Top of Records supplied

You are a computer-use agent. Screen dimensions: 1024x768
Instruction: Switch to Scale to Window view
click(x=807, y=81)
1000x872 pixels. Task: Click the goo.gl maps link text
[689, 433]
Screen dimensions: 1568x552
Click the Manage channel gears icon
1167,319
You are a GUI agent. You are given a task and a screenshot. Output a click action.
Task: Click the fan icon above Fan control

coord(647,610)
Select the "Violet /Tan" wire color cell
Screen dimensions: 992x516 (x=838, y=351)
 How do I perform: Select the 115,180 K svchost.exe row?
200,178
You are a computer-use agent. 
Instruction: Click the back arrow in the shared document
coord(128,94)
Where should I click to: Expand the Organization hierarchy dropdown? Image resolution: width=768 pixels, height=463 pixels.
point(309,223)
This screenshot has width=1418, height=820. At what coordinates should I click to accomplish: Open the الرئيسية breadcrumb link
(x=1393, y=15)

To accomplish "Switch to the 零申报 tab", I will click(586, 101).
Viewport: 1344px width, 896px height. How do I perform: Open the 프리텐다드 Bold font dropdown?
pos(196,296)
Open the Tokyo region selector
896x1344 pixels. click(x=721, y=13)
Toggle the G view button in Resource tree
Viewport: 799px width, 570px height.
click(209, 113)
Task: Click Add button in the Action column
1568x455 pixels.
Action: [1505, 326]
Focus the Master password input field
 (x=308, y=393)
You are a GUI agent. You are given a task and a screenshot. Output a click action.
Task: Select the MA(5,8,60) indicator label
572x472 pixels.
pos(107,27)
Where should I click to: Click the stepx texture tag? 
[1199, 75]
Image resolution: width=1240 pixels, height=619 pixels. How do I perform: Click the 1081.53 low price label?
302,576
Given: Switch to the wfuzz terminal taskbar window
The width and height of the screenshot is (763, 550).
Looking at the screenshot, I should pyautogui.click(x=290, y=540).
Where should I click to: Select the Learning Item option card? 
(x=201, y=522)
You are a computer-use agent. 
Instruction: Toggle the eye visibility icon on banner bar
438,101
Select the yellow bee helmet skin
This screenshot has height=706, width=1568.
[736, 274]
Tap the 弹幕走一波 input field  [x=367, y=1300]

Bottom of Records supplied

Your objective: The lines wanted are those from the one containing "Open the Tokyo region selector" through the last line of the listing above. Repeat them exactly.

Response to the exercise:
Open the Tokyo region selector
896x1344 pixels. click(x=721, y=13)
Toggle the G view button in Resource tree
Viewport: 799px width, 570px height.
click(209, 113)
Task: Click Add button in the Action column
1568x455 pixels.
Action: [1505, 326]
Focus the Master password input field
 (x=308, y=393)
You are a GUI agent. You are given a task and a screenshot. Output a click action.
Task: Select the MA(5,8,60) indicator label
572x472 pixels.
pos(107,27)
Where should I click to: Click the stepx texture tag? 
[1199, 75]
Image resolution: width=1240 pixels, height=619 pixels. How do I perform: Click the 1081.53 low price label?
302,576
Given: Switch to the wfuzz terminal taskbar window
The width and height of the screenshot is (763, 550).
Looking at the screenshot, I should pyautogui.click(x=290, y=540).
Where should I click to: Select the Learning Item option card? 
(x=201, y=522)
You are a computer-use agent. 
Instruction: Toggle the eye visibility icon on banner bar
438,101
Select the yellow bee helmet skin
This screenshot has height=706, width=1568.
[736, 274]
Tap the 弹幕走一波 input field  [x=367, y=1300]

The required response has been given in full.